**What the task asks**: Please copy out the records that follow exactly as they stand.

*** Opening of Supplied material ***

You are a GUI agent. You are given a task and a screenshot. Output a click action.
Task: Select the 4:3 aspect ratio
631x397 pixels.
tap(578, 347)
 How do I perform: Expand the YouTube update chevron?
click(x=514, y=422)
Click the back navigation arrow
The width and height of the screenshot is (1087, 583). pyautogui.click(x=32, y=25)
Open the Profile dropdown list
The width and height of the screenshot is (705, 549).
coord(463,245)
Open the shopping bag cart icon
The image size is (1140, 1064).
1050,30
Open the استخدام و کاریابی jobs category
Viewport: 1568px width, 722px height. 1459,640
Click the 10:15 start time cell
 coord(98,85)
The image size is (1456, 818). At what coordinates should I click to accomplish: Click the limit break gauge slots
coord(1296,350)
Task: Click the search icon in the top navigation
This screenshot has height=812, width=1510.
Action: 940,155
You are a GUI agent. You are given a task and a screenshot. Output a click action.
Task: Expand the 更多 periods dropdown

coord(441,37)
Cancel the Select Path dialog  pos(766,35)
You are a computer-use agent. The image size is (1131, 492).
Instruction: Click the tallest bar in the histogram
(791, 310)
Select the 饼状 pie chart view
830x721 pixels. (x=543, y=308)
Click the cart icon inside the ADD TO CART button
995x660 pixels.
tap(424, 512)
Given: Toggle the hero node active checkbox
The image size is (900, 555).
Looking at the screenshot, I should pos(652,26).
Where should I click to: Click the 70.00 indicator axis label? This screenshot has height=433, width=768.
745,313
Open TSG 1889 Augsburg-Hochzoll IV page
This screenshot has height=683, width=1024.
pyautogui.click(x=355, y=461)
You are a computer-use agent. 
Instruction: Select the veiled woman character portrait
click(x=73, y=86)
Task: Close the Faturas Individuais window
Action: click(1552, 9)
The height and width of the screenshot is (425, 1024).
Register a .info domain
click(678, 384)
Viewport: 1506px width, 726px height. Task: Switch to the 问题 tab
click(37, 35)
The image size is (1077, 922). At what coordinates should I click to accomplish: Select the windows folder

*** Close of Supplied material ***

**Exercise output**:
You are a GUI agent. You are given a task and a screenshot. Output a click action.
Task: Select the 4:3 aspect ratio
631x397 pixels.
tap(578, 347)
 How do I perform: Expand the YouTube update chevron?
click(x=514, y=422)
Click the back navigation arrow
The width and height of the screenshot is (1087, 583). pyautogui.click(x=32, y=25)
Open the Profile dropdown list
The width and height of the screenshot is (705, 549).
coord(463,245)
Open the shopping bag cart icon
The image size is (1140, 1064).
1050,30
Open the استخدام و کاریابی jobs category
Viewport: 1568px width, 722px height. 1459,640
Click the 10:15 start time cell
 coord(98,85)
The image size is (1456, 818). At what coordinates should I click to accomplish: Click the limit break gauge slots
coord(1296,350)
Task: Click the search icon in the top navigation
This screenshot has height=812, width=1510.
Action: 940,155
You are a GUI agent. You are given a task and a screenshot. Output a click action.
Task: Expand the 更多 periods dropdown

coord(441,37)
Cancel the Select Path dialog  pos(766,35)
You are a computer-use agent. The image size is (1131, 492).
Instruction: Click the tallest bar in the histogram
(791, 310)
Select the 饼状 pie chart view
830x721 pixels. (x=543, y=308)
Click the cart icon inside the ADD TO CART button
995x660 pixels.
tap(424, 512)
Given: Toggle the hero node active checkbox
The image size is (900, 555).
Looking at the screenshot, I should pos(652,26).
Where should I click to: Click the 70.00 indicator axis label? This screenshot has height=433, width=768.
745,313
Open TSG 1889 Augsburg-Hochzoll IV page
This screenshot has height=683, width=1024.
pyautogui.click(x=355, y=461)
You are a computer-use agent. 
Instruction: Select the veiled woman character portrait
click(x=73, y=86)
Task: Close the Faturas Individuais window
Action: click(1552, 9)
The height and width of the screenshot is (425, 1024).
Register a .info domain
click(678, 384)
Viewport: 1506px width, 726px height. Task: Switch to the 问题 tab
click(37, 35)
The image size is (1077, 922). At what coordinates should I click to accomplish: Select the windows folder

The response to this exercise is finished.